Hendrik segera tahu kedekatan Dion dengan kedua wanita itu ketika Dion menyerahkan cek yang diserahkan pria berkacamata pada Riyani. Sementara itu Rina tampak memasukkan sebungkus emping ke dalam tas jinjing Dion tanpa permisi.

“Potong berapa nih?” tanya Riyani kemudian.

“Transfer 6 saja buatku. Sisanya untuk kakak berdua,” sahut Dion membuat kedua perempuan itu tersenyum gembira.

“Kita makan enak siang ini. Aku traktir deh,” ujar Rina bersemangat dan gembira.

“Pasti enak sekali. Tapi aku sudah ada janji makan siang. Berikut saja, ya Kak,” tolak Dion membuat kedua perempuan itu kecewa. Hendrik juga merasa kecewa karena ia mulai naksir pada Rina yang cantik.

Marina Zaheera alias Rina yang adalah keponakan Julius yang merupakan keturunan Turki dan memiliki kecantikan khas Mediterania. Kulit cerah, alis tebal, bulu mata lentik, hidung mancung dan tubuh sintal sedikit berisi dan lebih jangkung dari kebanyakan perempuan Indonesia. Rina yang ramah dan supel juga memiliki tone suara berbeda.

“Bro, kau tahu apa yang sudah kau lakukan? Kau baru saja menolak ajakan makan siang seorang bidadari,” protes Hendrik pada Dion ketika keduanya tiba di parkiran.

Dion hanya tertawa mendengar protes Hendrik. “Memenuhi janji itu lebih penting. Tenang saja, akan ada kesempatan lain. Yuk, kupikir kita belum terlambat,” ajak Dion. 

Hendrik pun menaiki sepeda motor sport Dion dan membiarkan sahabatnya itu membawanya menuju tempat berikutnya.

Hendrik kembali kaget ketika Dion memutar sepeda motornya memasuki parkiran sebuah gedung pencakar langit.

“Kupikir kita akan makan siang,” Hendrik bingung dengan tujuan mereka.

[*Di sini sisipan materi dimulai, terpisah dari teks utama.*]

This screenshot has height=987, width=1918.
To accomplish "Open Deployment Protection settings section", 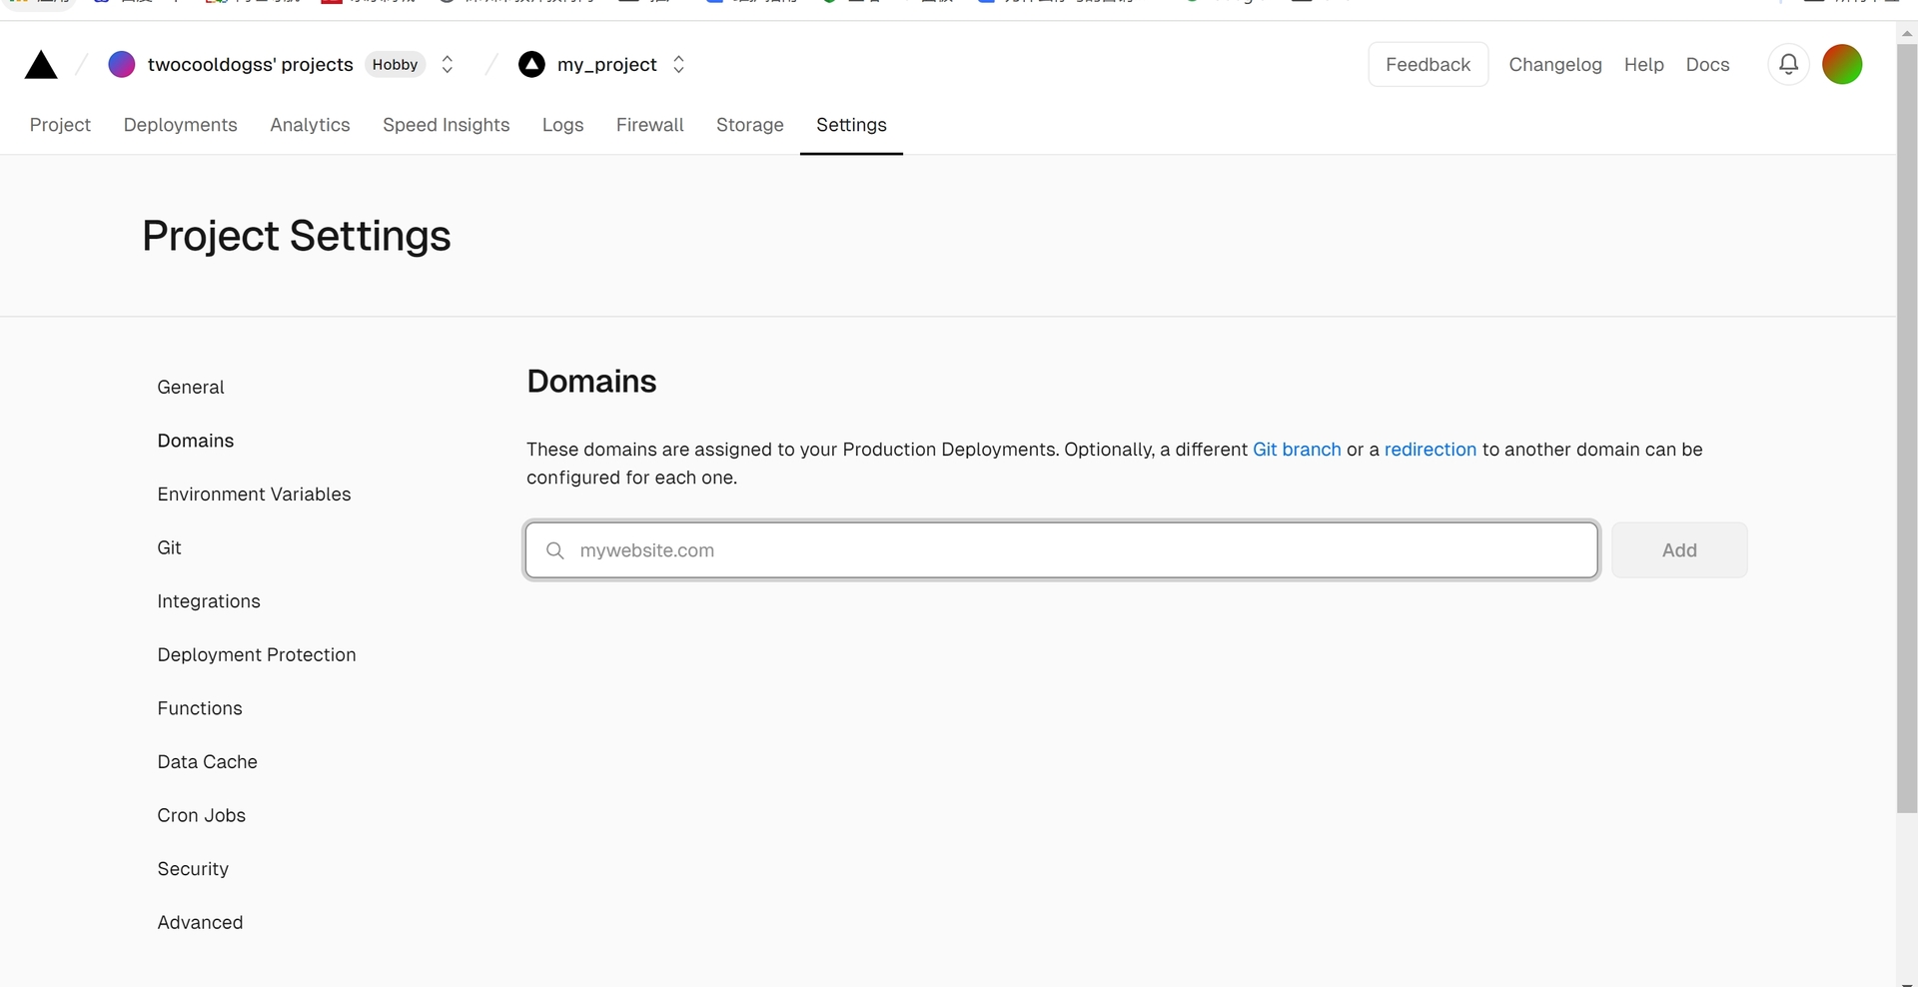I will click(256, 655).
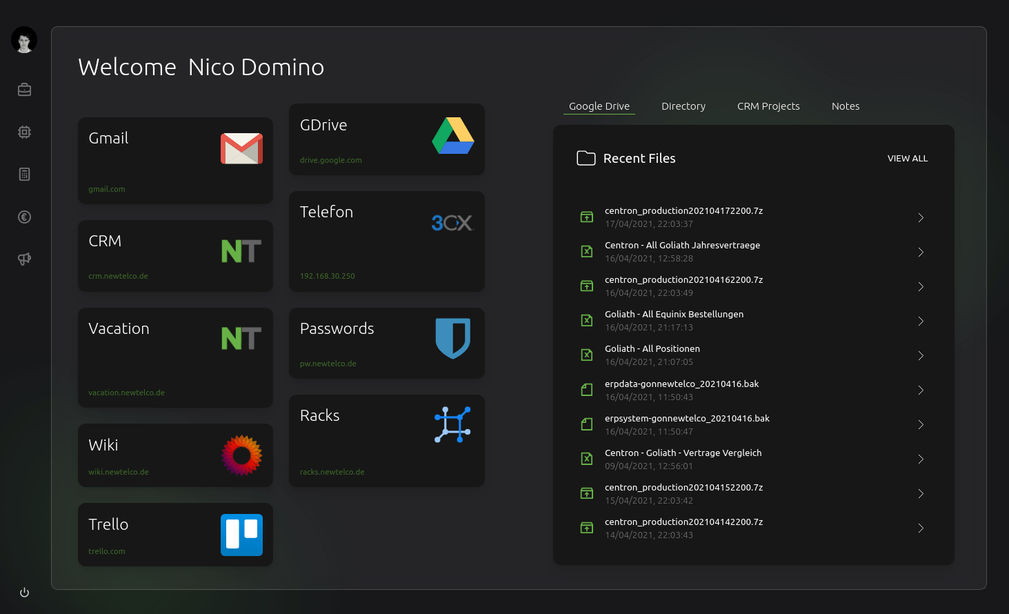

“Memang. Di atas ada restorannya juga. Kita makan di sana,” jelas Dion lalu memasuki lift dari parkir basement yang akan membawa mereka ke lantai di mana restoran berada.

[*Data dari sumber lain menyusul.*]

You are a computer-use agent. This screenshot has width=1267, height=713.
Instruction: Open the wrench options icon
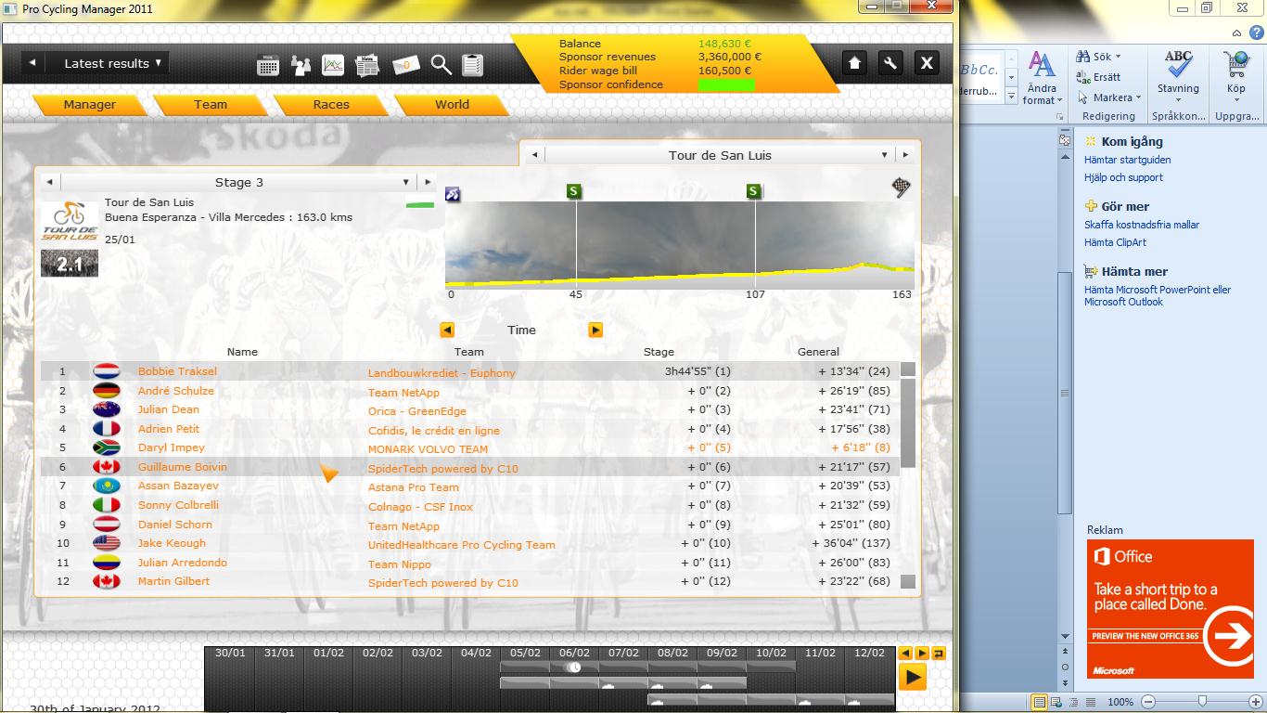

“Selamat siang Pak Dion! Ibu Astrid sudah menunggu, silakan!” sapa petugas penerima tamu ketika Dion dan Hendrik tiba di pintu restoran.

“Bro, mereka sudah kenal denganmu?” tanya Hendrik penasaran.

“Aku lumayan sering kemari karena ada urusan belakangan hari ini, karenanya mereka kenal,” jawab Dion sambil melangkah dan melihat sekeliling ruangan restoran.

Hendrik mengkhawatirkan penampilannya ketika mengetahui ternyata Dion mengajaknya makan siang dengan dua wanita cantik yang tampaknya merupakan orang penting.

“Sial kau Dion! Kenapa tidak bilang kalau hari ini kita akan menemui wanita-wanita cantik,” celetuknya dalam hati.

“Selamat Siang Kak Astrid! Nona Meyleen,” sapa Dion pada kedua wanita yang sudah terlebih dahulu melemparkan senyum pada Dion.

“Hari ini aku bersama seorang teman. Tadi ada urusan bersama, karena sudah waktunya makan siang sekalian saja kuajak kemari. Ini Hendrikus, dia seorang programmer. Computer Network adalah expertise-nya,” Dion memperkenalkan Hendrik pada kedua wanita itu.

Meskipun kata-kata Dion dimaksudkan untuk meningkatkan rasa percaya dirinya, tapi Hendrik tetap saja gugup ketika menyalami Meyleen dan Astrid.

“Kak Astrid ini seorang eksekutif dari perusahaan real estate terbesar di Kota Medan. Gedung megah ini milik mereka. Nah, yang ini namanya Kak Meyleen, dia teman sekantorku. Manajer Pemasaran yang sangat tangguh,” Dion balik memperkenalkan kedua wanita itu pada Hendrik.

“Meyleen saja, nggak usah pakai kakak,” celetuk Meyleen menyalami Hendrik sambil merengut pada Dion.

“Astrid. Juga jangan panggil kakak, kecuali Hendrik punya abang tampan buat dikenalin ke aku,” timpal Astrid ketika gilirannya menyalami Hendrik.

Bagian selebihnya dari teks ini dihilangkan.